In their time the general name of the area is still Yardley Wood, though the forest survives only in and beyond the extreme south of the manor. From Haw House southward the prospect is of flat and bare heathland, save for a few enclosed crofts set well apart. (Near Ingestre Road 'the heaths' were recorded in 1366.) Beyond the great marshy trench of the Cole Valley, with flatboats and fish-weirs on the wide stream, the oaks and elms of Arden are obscured by the smoke from charcoal-burners' kilns.

To the east, where the common slopes gently away towards Kineton Green Brook, are the great moated stock-pound and large house of Broom Hall. Northward between the lanes we call Fox Hollies and Shirley Roads, is the fenced land belonging to Maxstoke Priory, whereon both Haw House and Hollies stand. West of this estate lies that of Shaftmoor : but for Henry VIII's seizure of all monastic land, everyone living in 1972 between Reddings Lane and Brooklands Road might be tenants of Studley Priory.

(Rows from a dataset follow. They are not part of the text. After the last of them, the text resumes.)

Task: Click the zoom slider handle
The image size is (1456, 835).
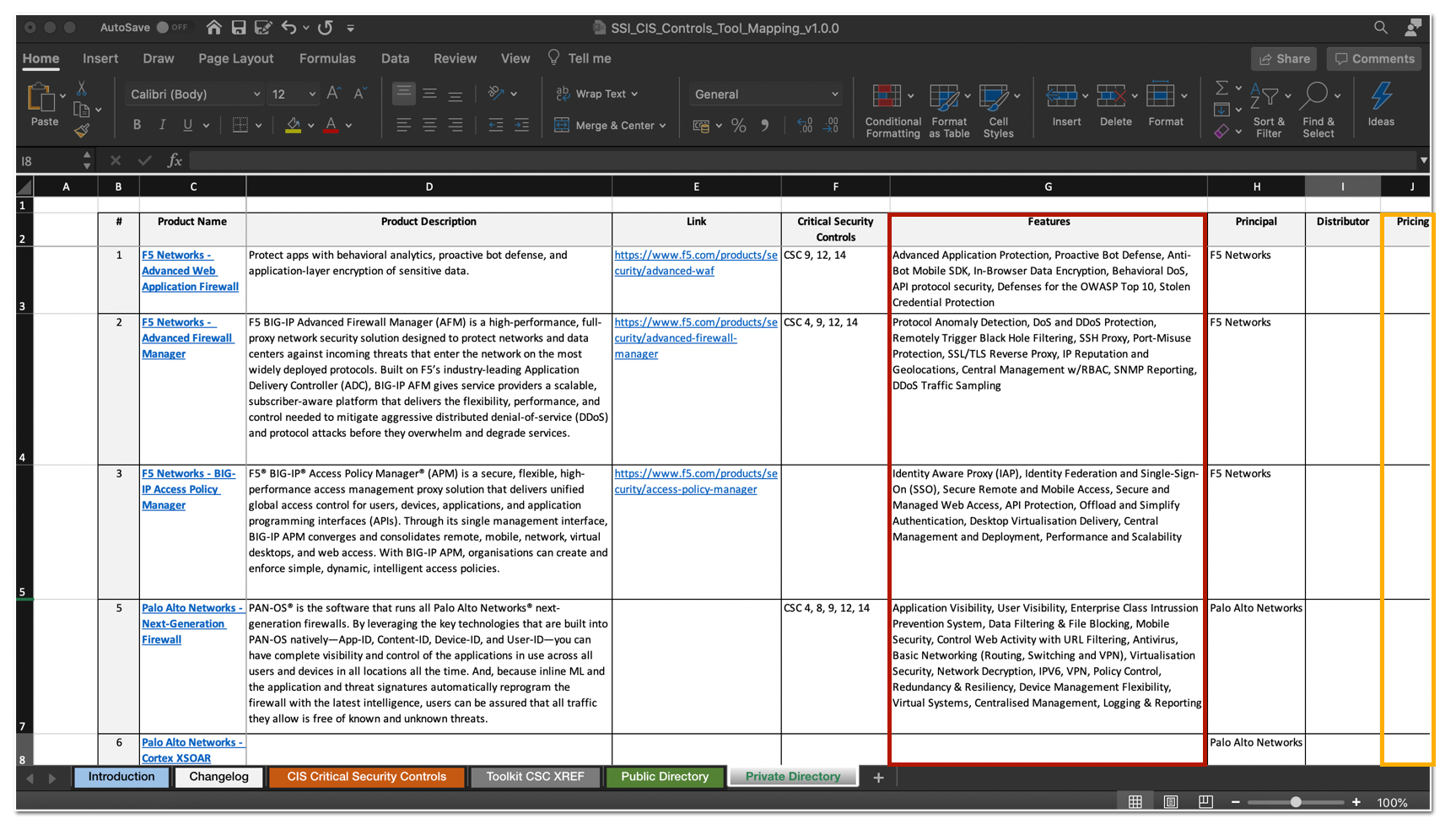Action: point(1296,802)
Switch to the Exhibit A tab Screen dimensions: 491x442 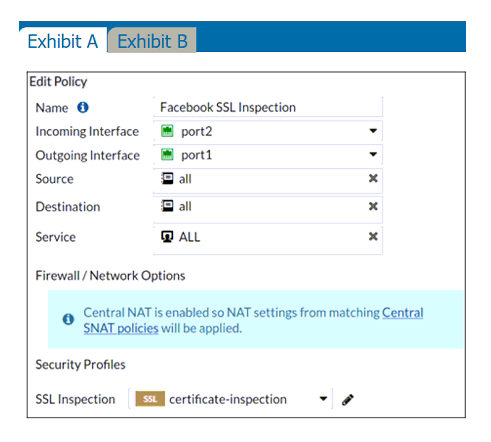63,41
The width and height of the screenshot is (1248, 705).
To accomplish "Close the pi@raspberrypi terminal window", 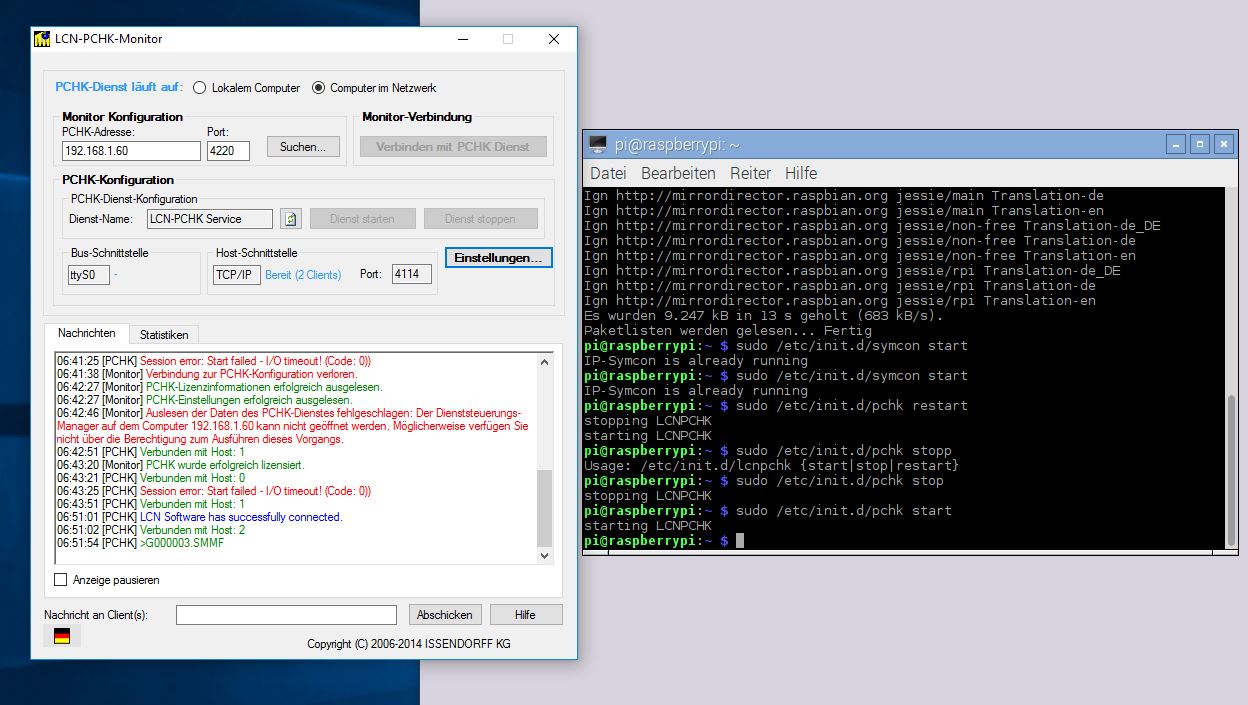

The Sarehole property, including the watermill and extending across the river as far as Sherwood Road, and Fynchalls Radmore on the boundary (south of Baldwins Lane) also pay rent to the Prior of Maxstoke. These well-tenanted lands are in profitable use for crops and pasturing of sheep for wool. Scrawny sheep and cattle are browsing on the common, watched by shock-headed urchins.

A few peasants are grudgingly filling in potholes and drawing a harrow over ruts on the ridgeway we call Highfield and Fox Hollies Roads, for this is 'Via ecclesia' which leads to St. Edburgha's three miles away. Though the other roads including 'the highway to Henley' (ref.1350) may be and are neglected, this 'church way' is maintained after a fashion. South of Six Ways (ref.1382) is Stillfields House. Like others near Yardley's borders, this was an 'assart' made some generations ago by permission of the manorial lord : enterprising families cleared land in the waste, and those who prospered no have fair-sized farms and substantial houses.

Other buildings along the lanes were mere hovels, though each has its croft fenced against animals. These are 'squatters' homes. It is the custom in Arden that a man may gain the right to live on the common if he can erect a hut overnight and have smoke coming from a hole in the roof by dawn. He is also entitled to enclose land as far from the hut as he can throw an axe; clearly there are some Olympic-standard axe-throwers hereabout.

Standing at the Four Ways, where a bush hanging outside a tumbled-down house proclaims a tavern, we may watch the sparse traffic. Merchants to and from Birmingham will packhorses and guards, pilgrims travelling between Pershore Abbey and Maxstoke, peddlers, beggars, a band of tattered soldiers who are everybody's enemies, and assorted Yardleians speaking an uncouth dialect which sounds strangely familiar.